A fix for https://bugzilla.redhat.com/show_bug.cgi?id=1909587 recently went into the installer, but this introduced another issue: regardless of the size specified by the install config, the control plane is always three nodes. This won't affect supported configurations since we only support three nodes, but this is still technically wrong and will eventually come back to bite us.
> regardless of the size specified by the install config, the control plane is always three nodes Can you please add steps to reproduce? We currently have QE coverage[1] of a cluster with more than three Control plane nodes. [1]: https://bugzilla.redhat.com/show_bug.cgi?id=1909587#c8
I spent a while trying to get access to an OpenStack cluster today. That didn't happen. So I tried to reproduce the conditions on AWS instead and now I see why this works. The installer creates Machine objects to represent each of the control nodes, but then uses Terraform to provision them. These Machine objects are usually inert and only reflect the existing state of the node. In the case of a five-node cluster on OpenStack however, only three nodes are provisioned by Terraform. The two remaining Machine objects eventually trigger the Machine API Operator to go and create the missing nodes. I still want to add the proposed verification step to the code.
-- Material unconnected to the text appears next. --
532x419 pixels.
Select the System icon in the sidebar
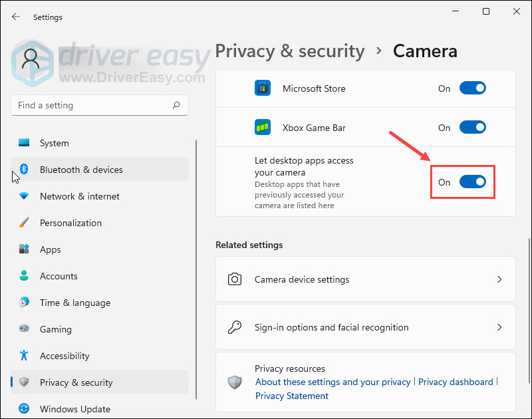[23, 143]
Reason being, the flow I've described is unique to this platform and is not tested in CI. That's not a position we want to be in, especially after investing as much as we have to unify the installation flows between topologies and environments. I know this seems ridiculous, given that we're arguing over something that isn't even supported, but this system is complex enough that we can't afford to make many assumptions, but where we do, we need to continually validate those assumptions with CI.
(In reply to Alex Crawford from comment #3) > I spent a while trying to get access to an OpenStack cluster today. That > didn't happen. So I tried to reproduce the conditions on AWS instead and now > I see why this works. > > The installer creates Machine objects to represent each of the control > nodes, but then uses Terraform to provision them. These Machine objects are > usually inert and only reflect the existing state of the node. In the case > of a five-node cluster on OpenStack however, only three nodes are > provisioned by Terraform. The two remaining Machine objects eventually > trigger the Machine API Operator to go and create the missing nodes. > > I still want to add the proposed verification step to the code. Reason > being, the flow I've described is unique to this platform and is not tested > in CI. That's not a position we want to be in, especially after investing as > much as we have to unify the installation flows between topologies and > environments. I know this seems ridiculous, given that we're arguing over > something that isn't even supported, but this system is complex enough that > we can't afford to make many assumptions, but where we do, we need to > continually validate those assumptions with CI. My understanding is that there is no reproducible issue. Moreover, I see no reason for a platform-specific constraint: the same rationale ("not tested") applies to all platforms. I suggest you to close this as NOTABUG and to open a report against the Installer component to discuss enforcing the supported configuration with validation.
The reproducible issue is that non-three-node clusters deployed to OpenStack do not follow the same flow as the rest of our platforms. This isn't simply a matter of this particular topology not being tested. This is a case where we _know_ that this deviates from the rest of our platforms. If we decide at some point that we do want to support five-node clusters, I worry that we will have forgotten about this particular edge case and forget to update the Terraform to match. With the validation that I'm proposing, it will be immediately obvious to whomever is making the change that non-three-node OpenStack clusters need a second look. That's the intention. The validation isn't for the customer; it's for us.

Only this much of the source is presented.